### Yapılacak İşler
**A)** Avrupa takıntısını ele alan yazıya göre Avrupa'nın iyi bir şey olduğundan neden tam olarak emin olunamadığını bir veya iki cümleyle açıklayınız.
**B)** Avrupa takıntısını ele alan yazıyı son cümlesinden sonra devam ettiriniz.

Avrupa, Avrupa, duy sesimizi

Avrupa, Avrupa, duy sesimizi

Avrupa takıntımız, hemen her alanda mantık barometrelerini hırsından çatlatacak bir kıvamsızlığa bürünmüş durumda. Ne onsuz yapabiliyoruz, ne de iç dünyamızda onunla barışabiliyoruz.

“O”, bizim olmak isteyip de olamadığımız her şeyi temsil ediyor; “biz” ise her nasılsa “o” olmaya direnen tarafımızı. “O”, yani Avrupa –şimdilerde daha genel olarak “Batı”dediğimiz şey– aslında kendisinden her zaman kolayca boşanamadığımız, boşandık diyelim, yerine yeni bir eş almayı gözümüzün yemediği partnerimiz. Ne kadar kızsak da “bir şey” olduğumuzu; ancak Avrupa’nın tasdikiyle kabullenebiliyoruz.

Bir yandan “Avrupaî” top oynuyor diye takımlarımızı yere göğe sığdıramıyor, öbür yandan Avrupa’nın sesimizi duymasını bekliyoruz. Demek ki sesimiz ancak Avrupa duyunca bir şeye yarayacak. Peki o zaman Avrupa iyi bir şey mi? Bundan tam olarak emin değiliz; çünkü Avrupa’nın bize her zaman önyargıyla baktığını, hatta düşman olduğunu düşünüyoruz. Peki o zaman Avrupa kötü bir şey mi? Bu da tam olarak emin olabildiğimiz bir konu değil; çünkü o olmadan boyumuzu ölçemiyoruz. Sonuçta “Avrupa bizden üstün; ama aslında biz ondan da üstünüz” gibi çelişkili bir mantık örgüsü çıkıyor ortaya.

28 Şubat sürecinde medyamızın bayraklaştırdığı bir Chantal Zakari vardı, hatırlarsınız. Bu hanım, Fransa’da tahsil görüyordu ve antropolojik bir araştırma için Türkiye’deydi. Amacı, Türk toplumunun farklı kesimlerinin Atatürk büstleri ve portreleri karşısındaki tepkilerini ölçmekti. 28 Şubat’ın manipülasyonlarına denk geldiği için asıl niyeti biraz flu kaldı; ama o miting sırasında çarşaflı sakallı kalabalığa Atatürk resmini göstermesinin amacı buydu.

### Veri Kümesinden Alıntı
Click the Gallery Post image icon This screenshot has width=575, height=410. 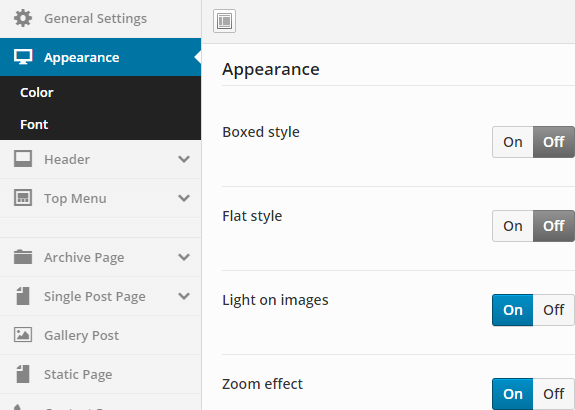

### Sonuçlar
**A)** Avrupa'nın bize her zaman önyargıyla baktığı, hatta bize düşman olduğu düşünüldüğü için bundan tam olarak emin olunamıyor.

**B)**
Şimdi insafla düşünelim. Fransa gibi bize karşı hep önyargılı olduğunu düşündüğümüz bir ülkeden gelen Chantal’ı nasıl oldu da kahramanlaştırabildik? Birincisi, o sırada “ortak düşman”a karşı medyanın işine yaradığı, ikincisi de Avrupalı olduğu için. Aynı çalışmayı bir İranlı kadın Anıtkabir’e gidenlere yönelik olarak yapsaydı acaba tepkimiz yine aynı mı olurdu? Burada Avrupalı tipin “çağdaş”, “modern” ve “laik” gibi bir dokunulmazlık katına yükseltildiğini görüyoruz. Chantal’ın aslında millî duygularımızı rencide edecek bir şekilde toplumumuzu “kobay” yerine koymasını hazmedebiliyoruz da, tam tersini tasavvur dahi edemiyoruz.

Aynı şeyi tarih alanında daha açık seçik olarak görüyoruz.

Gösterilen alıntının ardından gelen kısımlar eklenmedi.